What is ControlNet and how does it work?

ControlNet is a neural network architecture that adds spatial conditioning to diffusion models like Stable Diffusion and FLUX. It creates a trainable copy of the model's encoder blocks and injects spatial control signals — such as edge maps, depth maps, or pose skeletons — into the denoising process through zero-convolution layers. This allows you to control the exact composition, pose, and structure of generated images while the diffusion model handles textures, colors, and style.

Which ControlNet preprocessor should I use?

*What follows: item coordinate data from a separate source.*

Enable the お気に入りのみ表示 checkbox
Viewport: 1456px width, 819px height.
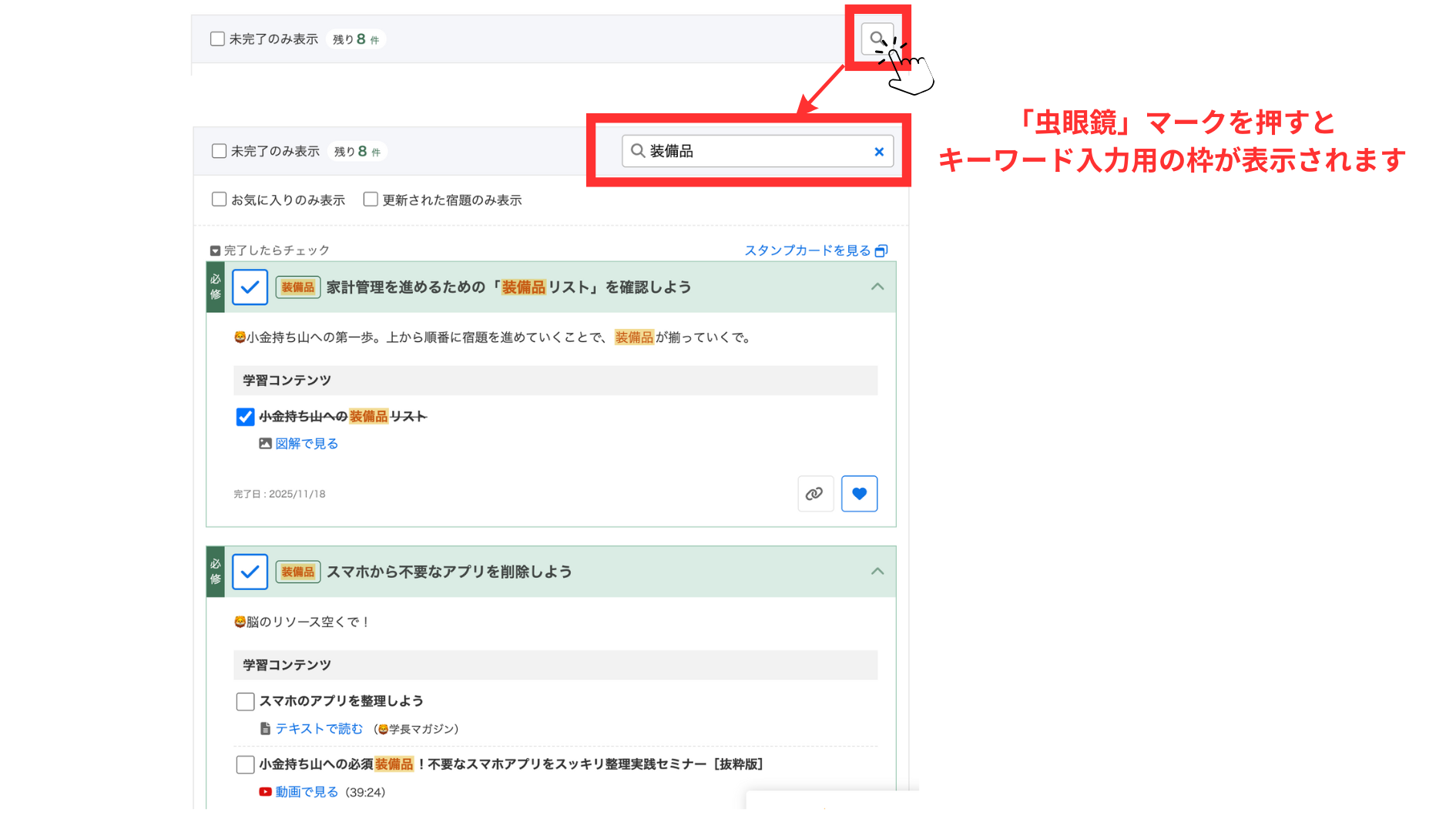pos(220,200)
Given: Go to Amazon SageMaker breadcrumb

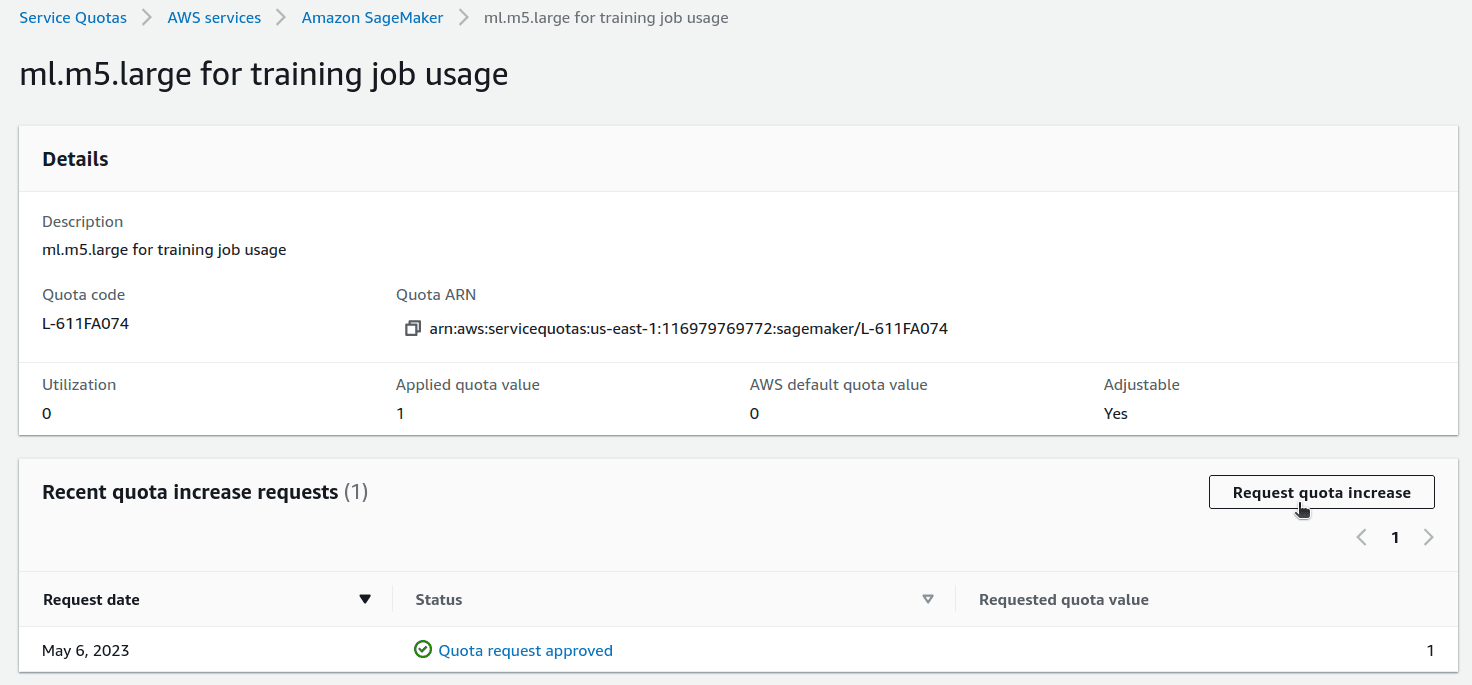Looking at the screenshot, I should pos(372,18).
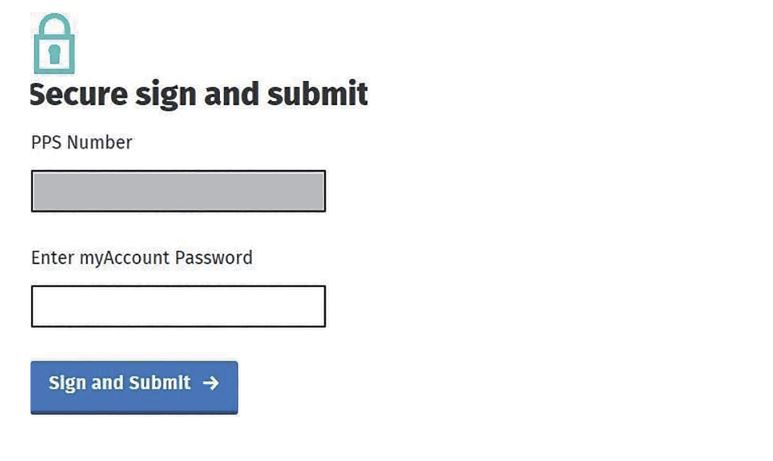Click the arrow icon on Sign and Submit
The height and width of the screenshot is (461, 773).
click(x=210, y=383)
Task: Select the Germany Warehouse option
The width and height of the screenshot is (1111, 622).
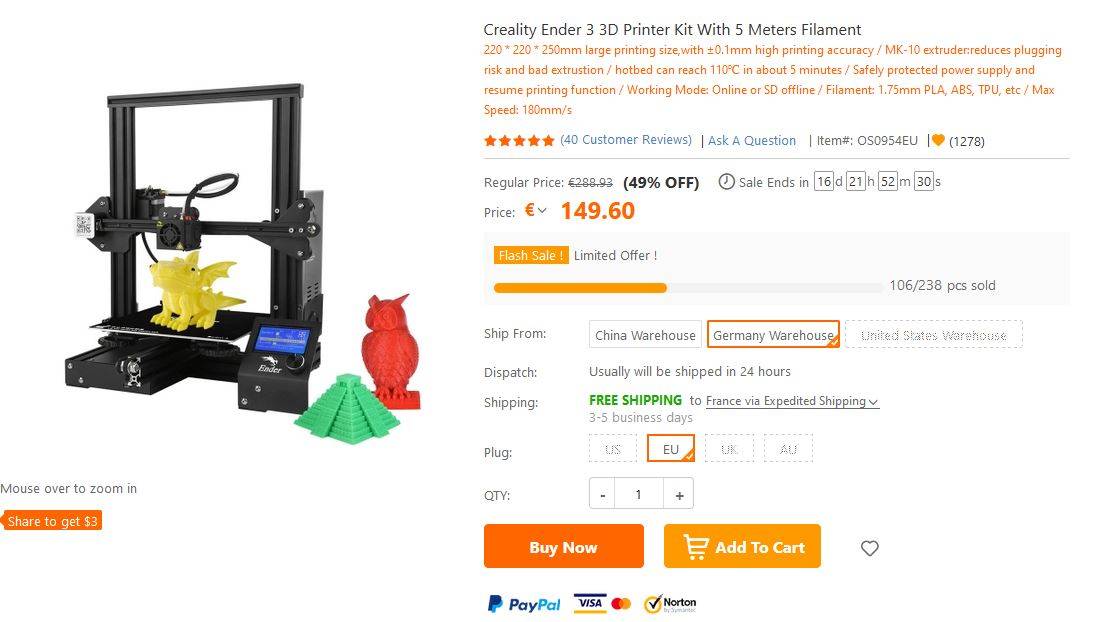Action: tap(773, 334)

The best preprocessor depends on what you want to control. Use Canny edge detection for preserving hard edges and architectural detail. Use depth maps (MiDaS, Zoe, or Depth Anything) for maintaining spatial relationships and 3D structure. Use OpenPose for controlling human body poses. Use scribble or lineart for turning rough sketches into finished images. Use segmentation maps for controlling which objects appear where in the scene.

Can I use multiple ControlNets at the same time?

Yes, stacking multiple ControlNet models simultaneously is one of the most powerful techniques available. Common combinations include OpenPose for body position plus depth for spatial layout, or Canny edges for structure plus a color reference for palette. When using multiple ControlNets, reduce the weight of each unit (typically 0.4–0.5 per unit for a dual stack) to prevent over-constraining the generation.

What is the difference between ControlNet weight and guidance start/end?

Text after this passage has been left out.